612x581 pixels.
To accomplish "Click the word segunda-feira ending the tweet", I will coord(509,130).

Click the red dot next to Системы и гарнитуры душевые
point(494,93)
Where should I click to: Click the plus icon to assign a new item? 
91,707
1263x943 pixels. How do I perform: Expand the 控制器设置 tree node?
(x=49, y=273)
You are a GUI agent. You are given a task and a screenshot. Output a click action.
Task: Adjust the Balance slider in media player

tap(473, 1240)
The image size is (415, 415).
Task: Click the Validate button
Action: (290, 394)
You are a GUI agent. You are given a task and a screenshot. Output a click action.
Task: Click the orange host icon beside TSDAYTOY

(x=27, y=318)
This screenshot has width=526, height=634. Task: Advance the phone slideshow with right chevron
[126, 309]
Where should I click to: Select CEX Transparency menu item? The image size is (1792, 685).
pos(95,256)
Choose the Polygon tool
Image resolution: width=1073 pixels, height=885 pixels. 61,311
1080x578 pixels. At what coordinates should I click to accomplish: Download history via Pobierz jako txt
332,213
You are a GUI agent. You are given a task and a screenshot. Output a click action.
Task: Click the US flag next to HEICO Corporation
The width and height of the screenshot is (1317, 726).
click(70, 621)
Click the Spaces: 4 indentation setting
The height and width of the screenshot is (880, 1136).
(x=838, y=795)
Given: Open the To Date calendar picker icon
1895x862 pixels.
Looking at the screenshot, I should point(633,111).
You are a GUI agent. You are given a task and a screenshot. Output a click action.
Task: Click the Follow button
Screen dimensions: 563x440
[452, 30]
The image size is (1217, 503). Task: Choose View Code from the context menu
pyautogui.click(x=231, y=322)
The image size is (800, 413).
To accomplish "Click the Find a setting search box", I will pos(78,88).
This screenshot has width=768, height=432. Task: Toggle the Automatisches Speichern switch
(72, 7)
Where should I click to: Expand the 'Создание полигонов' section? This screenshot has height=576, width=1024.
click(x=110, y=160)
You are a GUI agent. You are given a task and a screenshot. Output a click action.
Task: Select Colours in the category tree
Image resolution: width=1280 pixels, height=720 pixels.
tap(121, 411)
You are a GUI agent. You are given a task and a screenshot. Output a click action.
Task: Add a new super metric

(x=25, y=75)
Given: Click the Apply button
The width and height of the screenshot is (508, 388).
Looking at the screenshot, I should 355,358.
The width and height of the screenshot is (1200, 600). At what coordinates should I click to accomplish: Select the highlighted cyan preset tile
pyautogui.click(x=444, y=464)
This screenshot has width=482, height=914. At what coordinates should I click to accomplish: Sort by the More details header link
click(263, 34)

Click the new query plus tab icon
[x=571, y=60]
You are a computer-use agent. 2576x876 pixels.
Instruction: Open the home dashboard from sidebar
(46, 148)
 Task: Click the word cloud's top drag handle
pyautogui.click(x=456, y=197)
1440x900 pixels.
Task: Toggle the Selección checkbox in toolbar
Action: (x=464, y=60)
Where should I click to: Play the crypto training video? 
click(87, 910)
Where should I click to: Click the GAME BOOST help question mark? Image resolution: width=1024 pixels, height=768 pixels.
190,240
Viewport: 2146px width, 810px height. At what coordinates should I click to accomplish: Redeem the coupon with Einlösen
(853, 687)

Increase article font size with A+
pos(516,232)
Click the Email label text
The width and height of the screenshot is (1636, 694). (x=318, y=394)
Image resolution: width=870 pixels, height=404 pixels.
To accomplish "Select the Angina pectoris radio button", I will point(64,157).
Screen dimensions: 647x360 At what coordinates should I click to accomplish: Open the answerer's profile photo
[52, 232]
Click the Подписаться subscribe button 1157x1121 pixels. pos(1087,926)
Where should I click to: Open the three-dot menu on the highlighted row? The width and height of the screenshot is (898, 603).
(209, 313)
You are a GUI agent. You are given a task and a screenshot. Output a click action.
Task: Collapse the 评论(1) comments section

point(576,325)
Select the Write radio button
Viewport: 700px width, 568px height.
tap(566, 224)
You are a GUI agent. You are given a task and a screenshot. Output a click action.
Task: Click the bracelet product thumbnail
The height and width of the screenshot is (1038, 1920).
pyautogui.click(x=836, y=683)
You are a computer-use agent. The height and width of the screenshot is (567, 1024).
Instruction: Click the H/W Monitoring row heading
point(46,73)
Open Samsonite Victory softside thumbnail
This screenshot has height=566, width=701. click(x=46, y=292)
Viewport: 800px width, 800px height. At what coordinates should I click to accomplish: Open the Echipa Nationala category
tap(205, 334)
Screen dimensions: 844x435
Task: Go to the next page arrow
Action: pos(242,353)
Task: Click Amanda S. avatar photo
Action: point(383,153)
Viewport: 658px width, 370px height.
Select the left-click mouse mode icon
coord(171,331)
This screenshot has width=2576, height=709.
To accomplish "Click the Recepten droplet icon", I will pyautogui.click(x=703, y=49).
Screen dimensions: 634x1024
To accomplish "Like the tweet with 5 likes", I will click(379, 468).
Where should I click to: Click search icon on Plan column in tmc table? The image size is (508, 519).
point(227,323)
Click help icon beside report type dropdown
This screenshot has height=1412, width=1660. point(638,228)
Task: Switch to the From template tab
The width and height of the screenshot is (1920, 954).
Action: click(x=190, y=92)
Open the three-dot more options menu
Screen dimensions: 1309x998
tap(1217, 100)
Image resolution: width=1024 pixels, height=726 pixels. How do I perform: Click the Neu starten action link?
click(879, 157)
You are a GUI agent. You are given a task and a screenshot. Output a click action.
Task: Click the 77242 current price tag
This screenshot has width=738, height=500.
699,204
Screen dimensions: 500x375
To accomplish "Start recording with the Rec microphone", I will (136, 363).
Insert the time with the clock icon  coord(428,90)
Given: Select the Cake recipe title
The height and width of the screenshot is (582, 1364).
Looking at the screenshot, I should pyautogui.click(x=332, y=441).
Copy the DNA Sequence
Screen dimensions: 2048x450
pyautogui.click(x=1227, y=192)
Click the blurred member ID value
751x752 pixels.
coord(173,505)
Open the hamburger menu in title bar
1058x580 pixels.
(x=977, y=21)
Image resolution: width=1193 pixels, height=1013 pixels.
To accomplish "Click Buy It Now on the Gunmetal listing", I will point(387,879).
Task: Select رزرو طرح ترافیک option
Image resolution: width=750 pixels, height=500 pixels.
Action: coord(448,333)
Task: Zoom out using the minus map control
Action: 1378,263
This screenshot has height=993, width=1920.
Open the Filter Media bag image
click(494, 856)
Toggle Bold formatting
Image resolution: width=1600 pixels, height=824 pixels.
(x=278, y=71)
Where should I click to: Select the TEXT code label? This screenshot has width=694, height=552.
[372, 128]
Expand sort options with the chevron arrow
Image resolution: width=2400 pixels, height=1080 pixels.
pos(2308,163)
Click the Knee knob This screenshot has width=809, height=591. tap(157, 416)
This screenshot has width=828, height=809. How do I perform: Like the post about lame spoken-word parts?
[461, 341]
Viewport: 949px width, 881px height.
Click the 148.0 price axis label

※

PROBLEM TO SOLVE: Repeat the listing above exactly, line for line.

EXPECTED ANSWER:
612x581 pixels.
To accomplish "Click the word segunda-feira ending the tweet", I will coord(509,130).

Click the red dot next to Системы и гарнитуры душевые
point(494,93)
Where should I click to: Click the plus icon to assign a new item? 
91,707
1263x943 pixels. How do I perform: Expand the 控制器设置 tree node?
(x=49, y=273)
You are a GUI agent. You are given a task and a screenshot. Output a click action.
Task: Adjust the Balance slider in media player

tap(473, 1240)
The image size is (415, 415).
Task: Click the Validate button
Action: (290, 394)
You are a GUI agent. You are given a task and a screenshot. Output a click action.
Task: Click the orange host icon beside TSDAYTOY

(x=27, y=318)
This screenshot has width=526, height=634. Task: Advance the phone slideshow with right chevron
[126, 309]
Where should I click to: Select CEX Transparency menu item? The image size is (1792, 685).
pos(95,256)
Choose the Polygon tool
Image resolution: width=1073 pixels, height=885 pixels. 61,311
1080x578 pixels. At what coordinates should I click to accomplish: Download history via Pobierz jako txt
332,213
You are a GUI agent. You are given a task and a screenshot. Output a click action.
Task: Click the US flag next to HEICO Corporation
The width and height of the screenshot is (1317, 726).
click(70, 621)
Click the Spaces: 4 indentation setting
The height and width of the screenshot is (880, 1136).
(x=838, y=795)
Given: Open the To Date calendar picker icon
1895x862 pixels.
Looking at the screenshot, I should point(633,111).
You are a GUI agent. You are given a task and a screenshot. Output a click action.
Task: Click the Follow button
Screen dimensions: 563x440
[452, 30]
The image size is (1217, 503). Task: Choose View Code from the context menu
pyautogui.click(x=231, y=322)
The image size is (800, 413).
To accomplish "Click the Find a setting search box", I will pos(78,88).
This screenshot has width=768, height=432. Task: Toggle the Automatisches Speichern switch
(72, 7)
Where should I click to: Expand the 'Создание полигонов' section? This screenshot has height=576, width=1024.
click(x=110, y=160)
You are a GUI agent. You are given a task and a screenshot. Output a click action.
Task: Select Colours in the category tree
Image resolution: width=1280 pixels, height=720 pixels.
tap(121, 411)
You are a GUI agent. You are given a task and a screenshot. Output a click action.
Task: Add a new super metric

(x=25, y=75)
Given: Click the Apply button
The width and height of the screenshot is (508, 388).
Looking at the screenshot, I should 355,358.
The width and height of the screenshot is (1200, 600). At what coordinates should I click to accomplish: Select the highlighted cyan preset tile
pyautogui.click(x=444, y=464)
This screenshot has width=482, height=914. At what coordinates should I click to accomplish: Sort by the More details header link
click(263, 34)

Click the new query plus tab icon
[x=571, y=60]
You are a computer-use agent. 2576x876 pixels.
Instruction: Open the home dashboard from sidebar
(46, 148)
 Task: Click the word cloud's top drag handle
pyautogui.click(x=456, y=197)
1440x900 pixels.
Task: Toggle the Selección checkbox in toolbar
Action: (x=464, y=60)
Where should I click to: Play the crypto training video? 
click(87, 910)
Where should I click to: Click the GAME BOOST help question mark? Image resolution: width=1024 pixels, height=768 pixels.
190,240
Viewport: 2146px width, 810px height. At what coordinates should I click to accomplish: Redeem the coupon with Einlösen
(853, 687)

Increase article font size with A+
pos(516,232)
Click the Email label text
The width and height of the screenshot is (1636, 694). (x=318, y=394)
Image resolution: width=870 pixels, height=404 pixels.
To accomplish "Select the Angina pectoris radio button", I will point(64,157).
Screen dimensions: 647x360 At what coordinates should I click to accomplish: Open the answerer's profile photo
[52, 232]
Click the Подписаться subscribe button 1157x1121 pixels. pos(1087,926)
Where should I click to: Open the three-dot menu on the highlighted row? The width and height of the screenshot is (898, 603).
(209, 313)
You are a GUI agent. You are given a task and a screenshot. Output a click action.
Task: Collapse the 评论(1) comments section

point(576,325)
Select the Write radio button
Viewport: 700px width, 568px height.
tap(566, 224)
You are a GUI agent. You are given a task and a screenshot. Output a click action.
Task: Click the bracelet product thumbnail
The height and width of the screenshot is (1038, 1920).
pyautogui.click(x=836, y=683)
You are a computer-use agent. The height and width of the screenshot is (567, 1024).
Instruction: Click the H/W Monitoring row heading
point(46,73)
Open Samsonite Victory softside thumbnail
This screenshot has height=566, width=701. click(x=46, y=292)
Viewport: 800px width, 800px height. At what coordinates should I click to accomplish: Open the Echipa Nationala category
tap(205, 334)
Screen dimensions: 844x435
Task: Go to the next page arrow
Action: pos(242,353)
Task: Click Amanda S. avatar photo
Action: point(383,153)
Viewport: 658px width, 370px height.
Select the left-click mouse mode icon
coord(171,331)
This screenshot has width=2576, height=709.
To accomplish "Click the Recepten droplet icon", I will pyautogui.click(x=703, y=49).
Screen dimensions: 634x1024
To accomplish "Like the tweet with 5 likes", I will click(379, 468).
Where should I click to: Click search icon on Plan column in tmc table? The image size is (508, 519).
point(227,323)
Click help icon beside report type dropdown
This screenshot has height=1412, width=1660. point(638,228)
Task: Switch to the From template tab
The width and height of the screenshot is (1920, 954).
Action: click(x=190, y=92)
Open the three-dot more options menu
Screen dimensions: 1309x998
tap(1217, 100)
Image resolution: width=1024 pixels, height=726 pixels. How do I perform: Click the Neu starten action link?
click(879, 157)
You are a GUI agent. You are given a task and a screenshot. Output a click action.
Task: Click the 77242 current price tag
This screenshot has width=738, height=500.
699,204
Screen dimensions: 500x375
To accomplish "Start recording with the Rec microphone", I will (136, 363).
Insert the time with the clock icon  coord(428,90)
Given: Select the Cake recipe title
The height and width of the screenshot is (582, 1364).
Looking at the screenshot, I should pyautogui.click(x=332, y=441).
Copy the DNA Sequence
Screen dimensions: 2048x450
pyautogui.click(x=1227, y=192)
Click the blurred member ID value
751x752 pixels.
coord(173,505)
Open the hamburger menu in title bar
1058x580 pixels.
(x=977, y=21)
Image resolution: width=1193 pixels, height=1013 pixels.
To accomplish "Click Buy It Now on the Gunmetal listing", I will point(387,879).
Task: Select رزرو طرح ترافیک option
Image resolution: width=750 pixels, height=500 pixels.
Action: coord(448,333)
Task: Zoom out using the minus map control
Action: 1378,263
This screenshot has height=993, width=1920.
Open the Filter Media bag image
click(494, 856)
Toggle Bold formatting
Image resolution: width=1600 pixels, height=824 pixels.
(x=278, y=71)
Where should I click to: Select the TEXT code label? This screenshot has width=694, height=552.
[372, 128]
Expand sort options with the chevron arrow
Image resolution: width=2400 pixels, height=1080 pixels.
pos(2308,163)
Click the Knee knob This screenshot has width=809, height=591. tap(157, 416)
This screenshot has width=828, height=809. How do I perform: Like the post about lame spoken-word parts?
[461, 341]
Viewport: 949px width, 881px height.
Click the 148.0 price axis label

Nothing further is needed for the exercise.